# SCDVクラスのテスト

In [6]:
import numpy as np
import pandas as pd

# import reload 用
import importlib

In [4]:
# error display
# target_name 間違っている出力の名前
def error_display(test_set, true_set, target_name=""):
    return target_name + " different. test setting : {0}, true settings : {1}".format(test_set, true_set)

## クラスの記載

In [46]:
import scdv

In [157]:
# 再import 
importlib.reload(scdv)
from scdv import SCDV
from scdv import Word
from scdv import Document

## テスト

### Word

In [158]:
# Word.match のテスト
def test_Word_match():
    word="A"
    model = Word(word)
    assert model.match(word), "word name " + error_display(word, model.name)
    
    # 異なる場合
    word_notMatch = "b"
    assert ~model.match(word_notMatch), "word name " + error_display(word_notMatch, model.name)    

In [159]:
test_Word_match()

» データ一覧:
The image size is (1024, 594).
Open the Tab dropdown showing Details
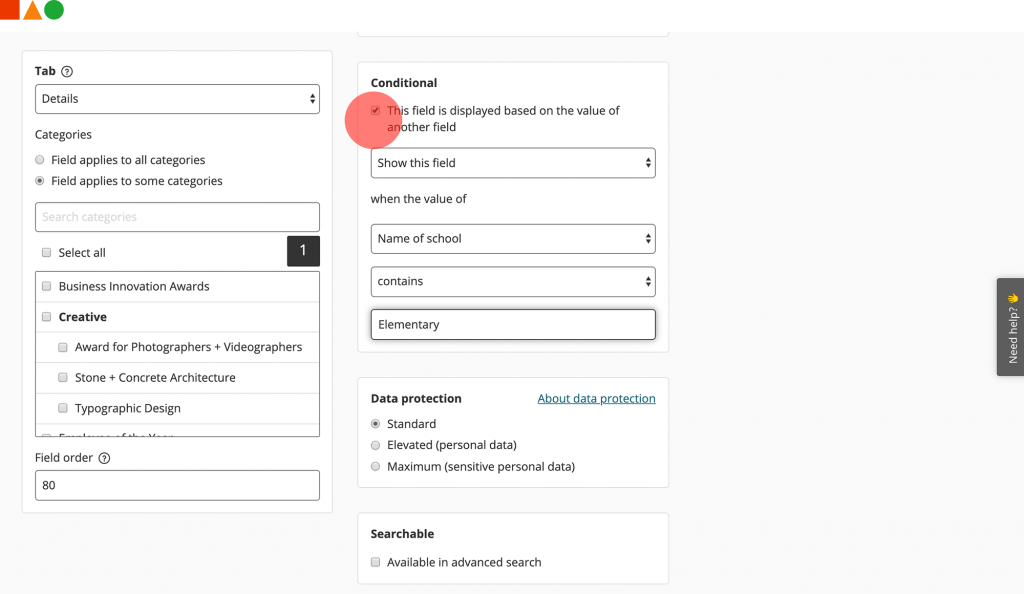(177, 99)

» 記述問題:
抜粋テキストの test_Word_match で、一致しない場合の確認に使われる文字列は何ですか？ 一覧ではなく、抜粋テキストだけを根拠にしてください。

» タスク出力:
"b"